Exercise instructions →
Every line from the one containing "Open the serial port selection list" to the one containing "Open the Automatic" in the records below, both included, must be set down exactly, and no other line.

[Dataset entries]
::::::::::

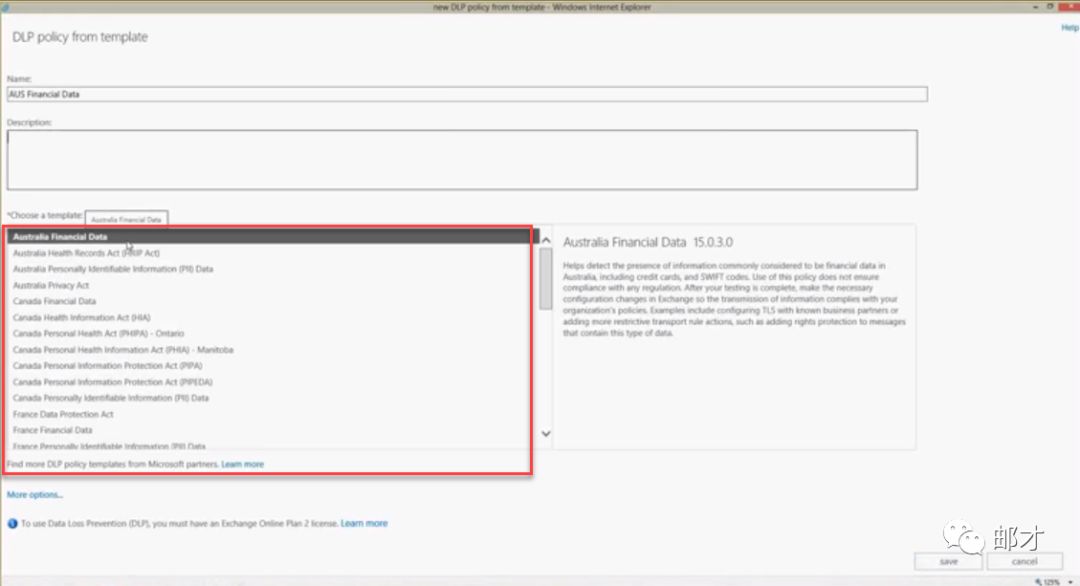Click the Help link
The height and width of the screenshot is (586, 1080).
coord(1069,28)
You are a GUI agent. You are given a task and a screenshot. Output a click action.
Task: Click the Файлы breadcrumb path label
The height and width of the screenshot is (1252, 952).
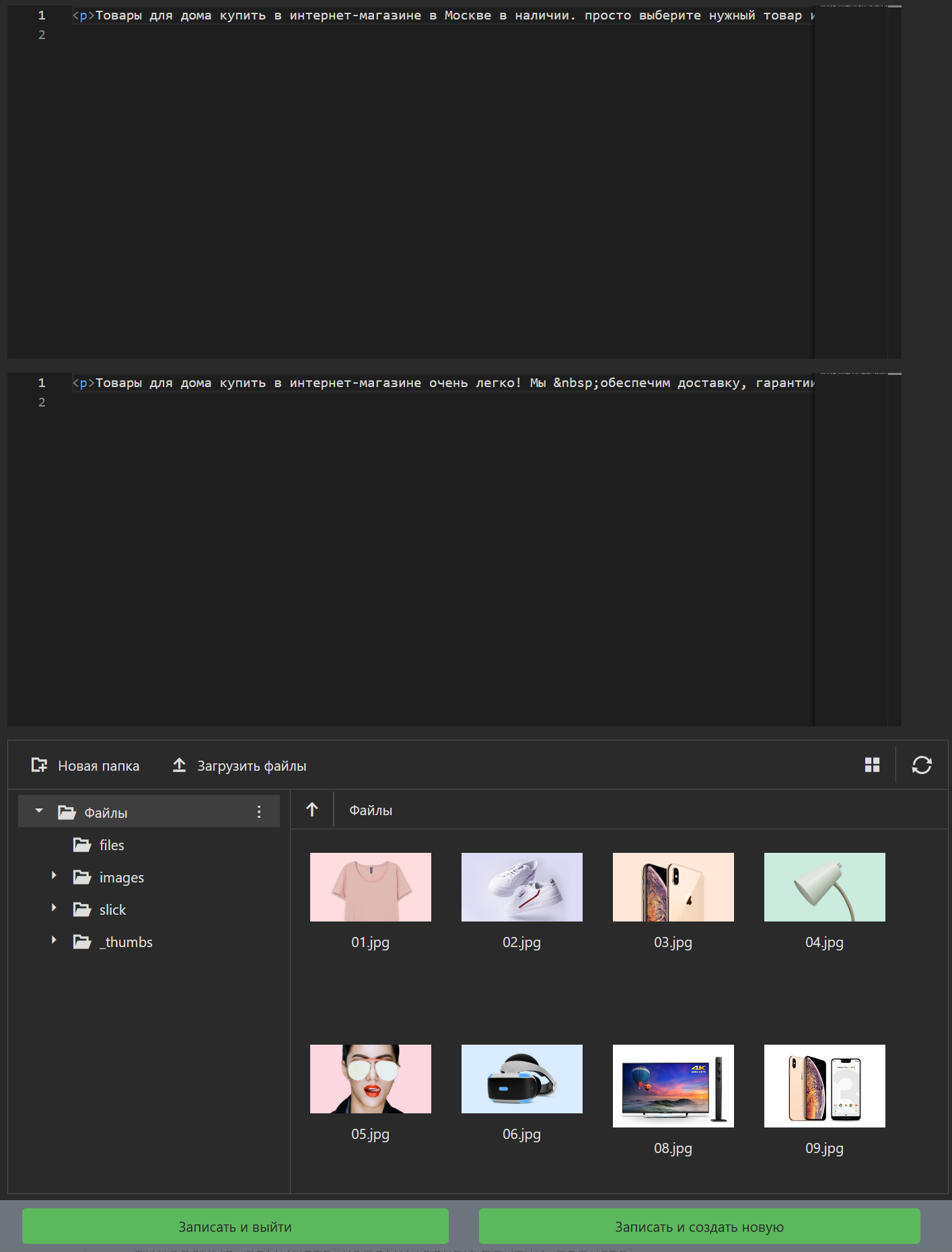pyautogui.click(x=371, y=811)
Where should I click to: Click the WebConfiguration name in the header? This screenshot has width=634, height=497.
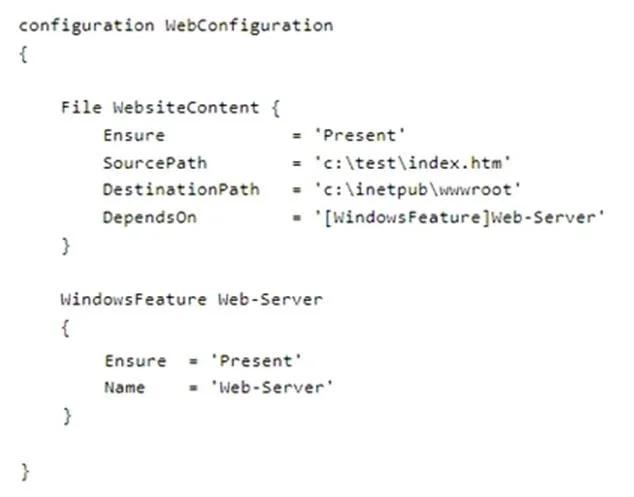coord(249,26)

::::::::::

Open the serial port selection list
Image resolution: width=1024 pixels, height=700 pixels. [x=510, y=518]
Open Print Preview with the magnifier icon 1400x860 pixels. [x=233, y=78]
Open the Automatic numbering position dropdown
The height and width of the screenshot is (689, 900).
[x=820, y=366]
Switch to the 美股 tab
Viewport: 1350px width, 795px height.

::::::::::

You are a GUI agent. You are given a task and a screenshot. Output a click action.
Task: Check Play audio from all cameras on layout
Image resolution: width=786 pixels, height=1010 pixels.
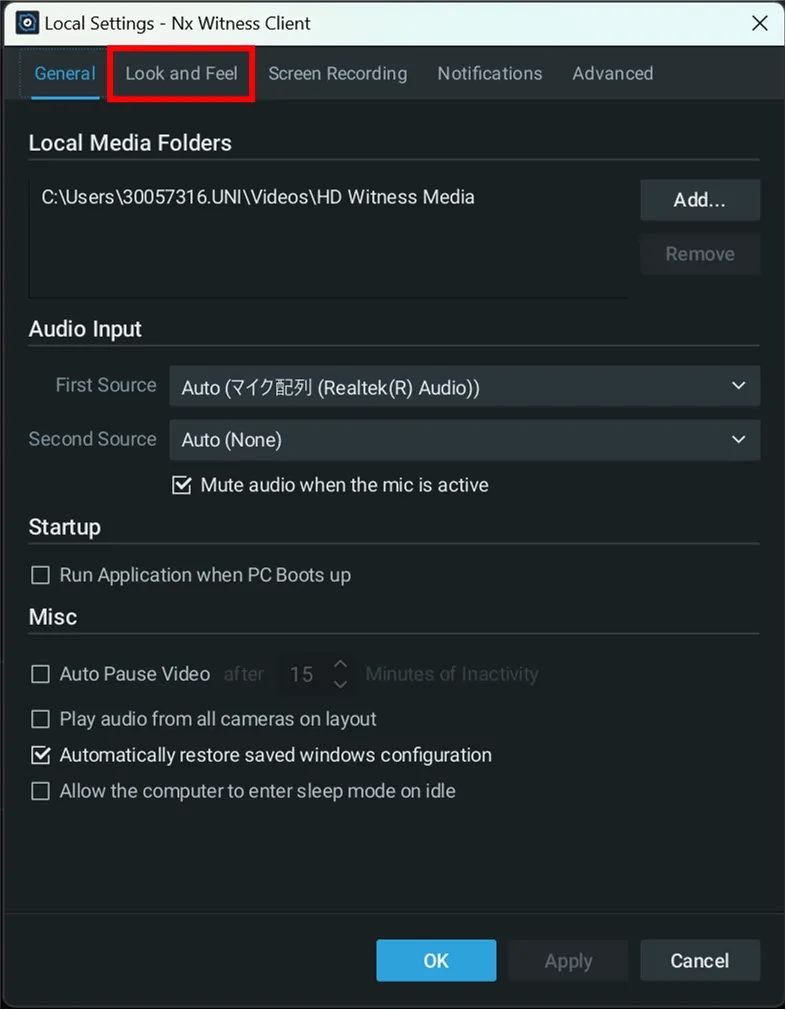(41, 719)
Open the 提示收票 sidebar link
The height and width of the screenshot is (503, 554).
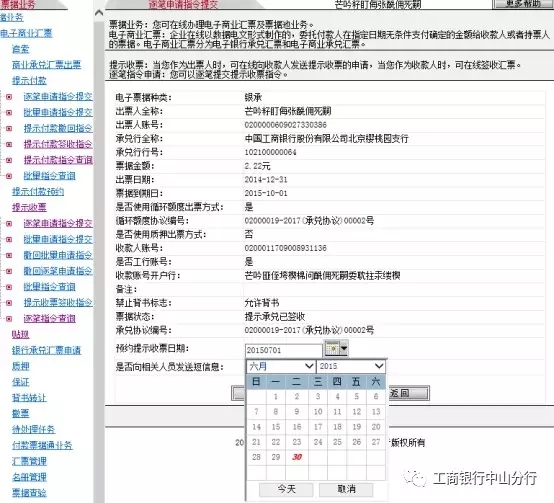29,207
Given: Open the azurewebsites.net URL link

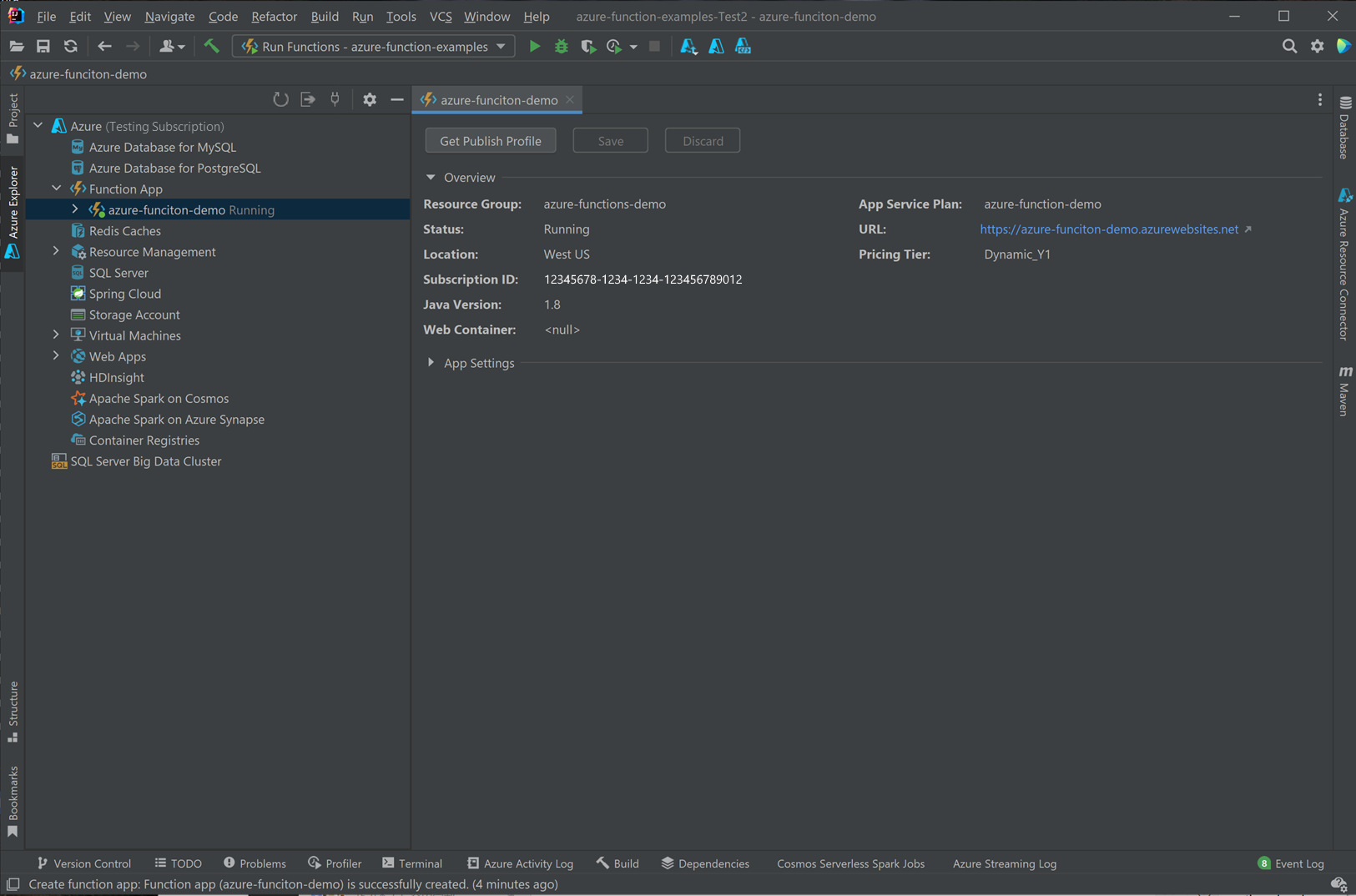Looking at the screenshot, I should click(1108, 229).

::::::::::

Output for this task →
Open the serial port selection list
Image resolution: width=1024 pixels, height=700 pixels. [x=510, y=518]
Open Print Preview with the magnifier icon 1400x860 pixels. [x=233, y=78]
Open the Automatic numbering position dropdown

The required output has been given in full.